━━ ARTICOLO

4. Una precisazione s’impone prima di procedere oltre nella riflessione. Ci basiamo sul Simbolo di Nicea-Costantinopoli (381) e non in senso stretto sul Simbolo composto a Nicea (325). In effetti, fu necessaria una cinquantina di anni perché il vocabolario del Simbolo di Nicea fosse accettato e vi fosse consenso sulla portata universale del Concilio. Il processo di ricezione del Concilio di Nicea si è prolungato durante il conflitto con gli Pneumatomachi tra Nicea e Costantinopoli, portando a introdurre alcune modificazioni testuali significative, in particolare nel terzo articolo di fede. Secondo l’opinione dei Padri, tuttavia, questo processo, che giunge a compimento nel Simbolo Niceno-Costantinopolitano, non implicava alcuna alterazione della fede nicena, ma la sua autentica preservazione.
In questo senso, il preambolo della definizione dogmatica di Calcedonia, che era stata preceduta dalla trascrizione del Simbolo di Nicea e del Simbolo Niceno-Costantinopolitano, “conferma” ciò che è stato detto nel Simbolo dei “150 Padri” (Costantinopoli), poiché il suo senso risiede, secondo i suoi stessi termini, nella precisazione di ciò che riguarda lo Spirito Santo contro coloro che negano la sua signoria.[5]L’ampiezza di ciò che è successo a Nicea si manifesta nella proibizione fatta al Concilio di Efeso di promulgare qualunque altra formula di fede,[6]perché, nei momenti successivi a Nicea, i sostenitori dell’ortodossia hanno pensato che il discernimento cristallizzato nel Simbolo Niceno sarebbe stato sufficiente a garantire la fede della Chiesa per sempre. Atanasio, ad esempio, dirà di Nicea che si tratta della «parola del nostro Dio che dura per sempre» (Is 40,8).[7] Questo processo di Tradizione vivente e normativa si prolunga tra il IV e il IX secolo, attraverso l’adozione di questo Simbolo nelle liturgie battesimali, soprattutto in Oriente, e poi nelle liturgie eucaristiche. Notiamo che il Filioque, che si trova nelle versioni occidentali attuali del Simbolo, non fa parte del testo originale del Simbolo Niceno-Costantinopolitano, sul quale questo Documento intende appoggiarsi.[8] Questo punto continua a essere oggetto di malintesi tra le confessioni cristiane, di modo che il dialogo tra Oriente e Occidente deve proseguire ancora oggi.

━━━━
━━ RECORD FORNITI

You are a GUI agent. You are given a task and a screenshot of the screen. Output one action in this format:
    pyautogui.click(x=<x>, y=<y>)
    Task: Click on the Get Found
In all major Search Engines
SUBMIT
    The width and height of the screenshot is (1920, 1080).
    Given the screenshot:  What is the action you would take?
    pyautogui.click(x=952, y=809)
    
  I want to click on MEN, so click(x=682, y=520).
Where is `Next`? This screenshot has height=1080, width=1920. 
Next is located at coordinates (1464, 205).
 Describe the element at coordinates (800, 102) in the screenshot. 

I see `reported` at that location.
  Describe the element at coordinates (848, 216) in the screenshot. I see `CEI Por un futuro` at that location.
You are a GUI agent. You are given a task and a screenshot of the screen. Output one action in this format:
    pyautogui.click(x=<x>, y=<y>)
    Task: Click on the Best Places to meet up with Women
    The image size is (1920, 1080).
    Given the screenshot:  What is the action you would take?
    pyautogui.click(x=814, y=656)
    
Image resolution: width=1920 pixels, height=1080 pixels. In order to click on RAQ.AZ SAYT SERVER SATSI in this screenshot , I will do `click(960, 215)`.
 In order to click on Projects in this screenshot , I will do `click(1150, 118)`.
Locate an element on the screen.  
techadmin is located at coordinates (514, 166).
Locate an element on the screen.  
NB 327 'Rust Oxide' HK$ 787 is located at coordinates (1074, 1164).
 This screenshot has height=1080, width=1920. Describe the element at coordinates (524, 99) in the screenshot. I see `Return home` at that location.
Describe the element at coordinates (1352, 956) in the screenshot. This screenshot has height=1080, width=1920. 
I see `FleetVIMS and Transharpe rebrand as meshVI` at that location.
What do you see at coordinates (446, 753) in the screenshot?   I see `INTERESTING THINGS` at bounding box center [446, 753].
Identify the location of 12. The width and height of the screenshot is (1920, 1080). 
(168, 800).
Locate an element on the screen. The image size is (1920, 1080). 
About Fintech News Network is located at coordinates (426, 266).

━━━━

→ **COMPITI DA SVOLGERE**
1. Ripeti fedelmente il passo del testo sul Simbolo niceno-costantinopolitano, a partire da "4. Una precisazione" e fino a "sua autentica preservazione.".
2. Per favore, disponi come lista JSON di stringhe le righe dei record, a partire da quella che contiene "In order to click on Projects" e fino a quella che contiene "This screenshot has height=1080, width=1920. Describe", estremi inclusi. Usa una stringa per riga e ometti le righe vuote.

→ **RISULTATI**
1.
4. Una precisazione s’impone prima di procedere oltre nella riflessione. Ci basiamo sul Simbolo di Nicea-Costantinopoli (381) e non in senso stretto sul Simbolo composto a Nicea (325). In effetti, fu necessaria una cinquantina di anni perché il vocabolario del Simbolo di Nicea fosse accettato e vi fosse consenso sulla portata universale del Concilio. Il processo di ricezione del Concilio di Nicea si è prolungato durante il conflitto con gli Pneumatomachi tra Nicea e Costantinopoli, portando a introdurre alcune modificazioni testuali significative, in particolare nel terzo articolo di fede. Secondo l’opinione dei Padri, tuttavia, questo processo, che giunge a compimento nel Simbolo Niceno-Costantinopolitano, non implicava alcuna alterazione della fede nicena, ma la sua autentica preservazione.

2.
[
  " In order to click on Projects in this screenshot , I will do `click(1150, 118)`.",
  "Locate an element on the screen.  ",
  "techadmin is located at coordinates (514, 166).",
  "Locate an element on the screen.  ",
  "NB 327 'Rust Oxide' HK$ 787 is located at coordinates (1074, 1164).",
  " This screenshot has height=1080, width=1920. Describe the element at coordinates (524, 99) in the screenshot. I see `Return home` at that location."
]